I have a certain amount of urgency about walking again. I feel better, physically, psychologically, emotionally, when I can go for a 30 minute walk every day or two. Now, I’m stuck with shorter walks, maybe 10 minutes at a time, and then I’m in a lot of pain. So I’m trying to solve this problem and get back to walking (and bone building) and making progress against the tick-borne illnesses.
When I got back from the Christmas trip to Virginia, I focused my daily coiling on Lyme Disease because I had a lot of arthritis. The herxes were making me sleepy all the time. I was starting to think I had a Babesia flare. I think I’ve got it enough under control that I can coil for Lyme every three or four days, while working on Bartonella in between. After a day of not coiling for Lyme, I was able to confirm the sleepiness was from the Lyme herx because it went away when I didn’t coil.
I’ve changed my Bartonella coiling routine (again) to focus on my central and radial nerves and maximize coiling time. It’s taken me until yesterday to coil for Bartonella twice a day. I felt resistant as the Bartonella herx (headaches, kidney pain, urinary hesitation, constipation, peripheral nerve pain and tingling in my arms) crept up rapidly. But I know that unless I do it twice a day, fatigue starts putting me in a holding pattern. I’ve added a few minutes of both Bartonella and Lyme coiling to my feet to see if I can finally get the bursitis and nerve inflammation to resolve.

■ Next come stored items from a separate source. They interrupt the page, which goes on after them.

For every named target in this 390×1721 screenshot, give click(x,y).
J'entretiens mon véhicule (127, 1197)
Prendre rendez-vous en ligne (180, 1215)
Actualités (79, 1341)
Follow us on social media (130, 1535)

Bartonella Coiling Protocol
832Hz (48 minutes total, twice per day)
- Back of head – 8 minutes
- Each shoulder knob – 8 minutes
- Spine: upper, middle, lower – 8 minutes each
Since I can only coil for 16 minutes with each coil before it gets too hot, I have to use three coils to do this protocol.
To keep up with all this, I’m taking my usual detox herbs (milk thistle and chanca piedra) as well as NAC (n-Acetyl cysteine), an antioxidant that helps with Bartonella herxes and with inflammation (bursitis and nerve). Most nights I’m also drinking tea that contains dandelion root. And I’m drinking kombucha some days. As the herxes get more intense, I’ll get more consistent about drinking the teas. (For completeness of the record, I’m also taking the 4 supplements for bone building.)
My goal continues to be to get rid of Bartonella as soon as possible. I remind myself of this every day. This is the key, hopefully to reaching the end, but if not, then to whatever remains.